Collaborative and Specialized Learning

1. From 2nd-years onwards students’ elective components allows learners to increase awareness and hands-on experience of the responsibilities of healthcare professions. During these two-week electives of their own choices, they observe and learn the ethics and professionalism on practical grounds.
2. A large number of undergraduates agreed on statement that MBBS- program at M.IMDC was satisfactory because of its community work and visits to other healthcare facility. Whereas, some of them reported in feedback survey that they do not fine freedom of work in those healthcare facilities and community visits. This must be inspecting in depth in future.

Adequate Time and Resources for Assessment

1. M.IMDC and MITH both had an agreeable policy for students’ assessments which was planned according to curriculum course of teaching and learning through academic council. All the facilitators who examined the assessment of students were well trained. Besides there was no negative feedback both from teachers and learners regarding timely assessment and adequate facilitation. 2. Evaluation proceedings are measured in additional detail under criteria-5.

Resources Extent and Facilities

1. The covered area of M. IMDC and MITH was huge and had all essential facilities that requires for the implementation of MBBS program. Every lecture hall was equipped with multimedia, microphones and there was a facility from IT department to connect real-time lectures to online for those students who are unable to attend. It was appreciated by students.

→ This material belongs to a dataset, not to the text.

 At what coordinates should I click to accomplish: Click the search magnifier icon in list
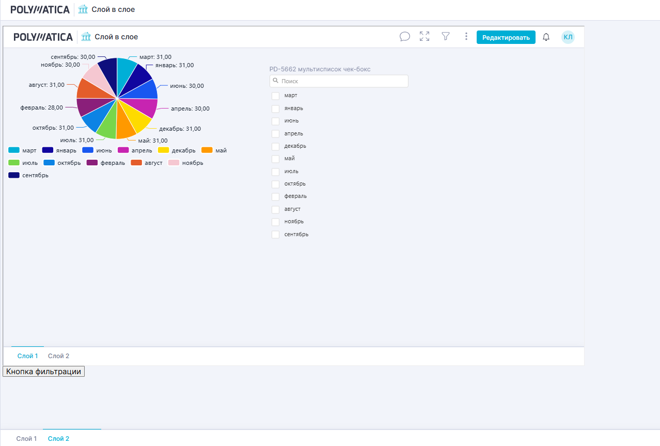point(276,81)
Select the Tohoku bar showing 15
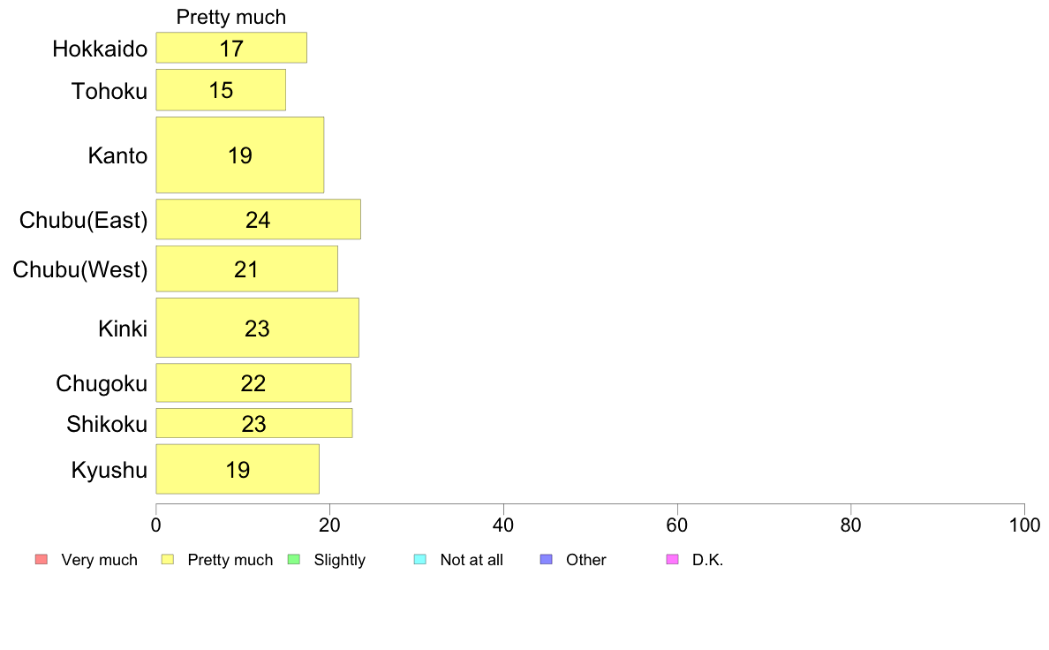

Functioning Fine Areas-1: Student’s feedback on Large Group Sessions facility was collected. That was particularly fascinated with the actual use of video conferencing to care learning-centered activities.

Technology Enriched Medical Facility and Learning

1. Students of MBBS program have access to skill laboratory where they have manikins and simulations for learning. All students’ feedback positively regarding availability and learning facility on them.

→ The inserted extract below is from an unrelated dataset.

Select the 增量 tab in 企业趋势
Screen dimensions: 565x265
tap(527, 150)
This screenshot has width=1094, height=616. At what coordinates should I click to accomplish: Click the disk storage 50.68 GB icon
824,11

Access to Educational Supervision

1. It was found through survey that all students have mentors and they helps their mentees whenever, there was a need. . It was a regular yearly mentorship facility for students and every year this will change and shuffled with new mentors. However, a number of the undergraduates stated variability in the eminence of support delivered by teachers. This matter will further investigate in next SAR review process. Educational Governance and Leadership (Criteria: 2)

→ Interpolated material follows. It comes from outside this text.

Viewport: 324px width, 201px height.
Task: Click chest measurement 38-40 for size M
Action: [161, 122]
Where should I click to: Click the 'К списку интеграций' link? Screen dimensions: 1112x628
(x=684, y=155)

1. Education management at M.IMDC constantly improves the quality and results of medical training by assessing performance beside the standards, indicating responsibility, and reacting when standards are not accomplished.
2. Both the Basic sciences and clinical disciplines are incorporated, allowing MITH and M.IMDC to address apprehensions about patient safety, level of care, and the principle of training benchmarks.
3. M.IMDC ensures that training in MBBS undergraduate’ program must be fair and rely on principles of distinctiveness as-well-as equality.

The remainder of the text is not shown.